Believe it or not, the ref applied the rules - without favour!!!

Mullinalaghta won, deservedly so, and when the final whistle sounded it took them several moments before their utter joy broke free and they whooped, danced, hugged, and generally ran around looking for pals from the team in order to share their excitement, and relief in the freedom found by winning the county final for the first time in 66 years.

It's an incredible tribute to such a small, half parish, with eleven townlands.

Mullinalaghta have been knocking on the door for a few years now, and it takes patience and perseverance to finally get to the promised land.

Well, they've achieved that now. What's more they're young enough to develop further, but that's for another day. The result was greeted with ecstatic unbounded joy from the team on the field, and the hundreds who rushed out of the stand and terrace to join them, and be with them on such a wonderful day.

Usually in county finals the man of the match is the highest scorer or other such misleading aberration. Not so this time.

From early on in the first half, John Keegan stood out as the most reliable man on the field when it came to winning difficult hard ball. Time and time again he plucked ball out of the sky effortlessly, and when he did, he quickly set someone up by passing with precision.

He was everywhere.

The park looked splendid with flags, the band played well, but the game was inevitably muted by the empty stand, while the rain beat down incessantly.

The stand behind the town goals was full, but it's hard to understand how the powers that be can ignore the needs of supporters by leaving several gaping holes for the wind to blow through - and blow it did - making it extremely cold. A few sheets of plyboard was all that it needed - along with some actual physical help - in order to shut out the wind. It's baffling that nobody ever seems to ask such a question.
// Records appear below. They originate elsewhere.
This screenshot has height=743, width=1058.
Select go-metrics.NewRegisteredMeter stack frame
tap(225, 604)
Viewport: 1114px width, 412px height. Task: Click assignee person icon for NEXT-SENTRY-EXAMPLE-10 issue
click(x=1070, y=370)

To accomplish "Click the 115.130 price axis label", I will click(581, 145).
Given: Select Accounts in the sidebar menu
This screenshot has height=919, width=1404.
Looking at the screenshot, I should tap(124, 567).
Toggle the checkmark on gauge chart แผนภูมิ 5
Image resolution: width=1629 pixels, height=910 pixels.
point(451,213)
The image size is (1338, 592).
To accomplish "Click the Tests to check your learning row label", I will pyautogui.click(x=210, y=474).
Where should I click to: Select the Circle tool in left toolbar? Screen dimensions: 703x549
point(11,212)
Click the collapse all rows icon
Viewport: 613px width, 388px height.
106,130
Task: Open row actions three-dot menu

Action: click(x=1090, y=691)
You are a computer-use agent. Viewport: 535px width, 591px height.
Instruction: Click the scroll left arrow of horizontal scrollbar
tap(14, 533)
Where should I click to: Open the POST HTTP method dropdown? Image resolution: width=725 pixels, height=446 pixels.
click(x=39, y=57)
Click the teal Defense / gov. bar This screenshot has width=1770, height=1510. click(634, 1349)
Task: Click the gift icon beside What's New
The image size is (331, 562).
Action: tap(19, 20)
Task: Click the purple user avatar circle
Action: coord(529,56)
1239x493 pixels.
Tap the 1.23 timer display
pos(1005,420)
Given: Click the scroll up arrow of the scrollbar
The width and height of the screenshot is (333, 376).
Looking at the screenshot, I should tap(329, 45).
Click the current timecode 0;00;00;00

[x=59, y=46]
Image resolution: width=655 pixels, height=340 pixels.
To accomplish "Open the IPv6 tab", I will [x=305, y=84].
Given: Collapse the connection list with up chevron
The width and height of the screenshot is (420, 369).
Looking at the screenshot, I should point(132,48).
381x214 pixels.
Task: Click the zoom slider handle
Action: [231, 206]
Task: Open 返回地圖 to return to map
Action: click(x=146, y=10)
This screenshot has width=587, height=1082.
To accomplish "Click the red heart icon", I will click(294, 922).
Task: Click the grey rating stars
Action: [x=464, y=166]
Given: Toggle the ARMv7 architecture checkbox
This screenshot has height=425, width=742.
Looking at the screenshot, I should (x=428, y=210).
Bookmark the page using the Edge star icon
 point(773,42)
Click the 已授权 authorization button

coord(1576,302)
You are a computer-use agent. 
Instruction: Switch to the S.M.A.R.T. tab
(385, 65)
A few sheets of boarding wouldn't cost the earth.

Doesn't anyone care?

They should also move the barricades back up the stand - unless it too is dangerous - to give more room to paying customers. 

It seems the customers have become something of a nuisance.

Finally, and I'm really not saying this to be critical, but rather because it must be said.

This being the last important match of the year, can someone, somewhere, even delegates, ask why on earth are the toilets allowed to continue, Sunday after Sunday, in such a state of filth - at the town end? Every urinal - all five - are awful. Ghastly. 

I took photographs but wouldn't dream of using them. They're too disgusting.

The toilets look like they've not seen a cleaning brush in quite a time, the dirt is caked on them, and I would be ashamed to be involved in something so basic, which gets absolutely no attention.

I haven't seen the ladies obviously, but I'm told they're no better.

Is it too much to ask for basic hygiene?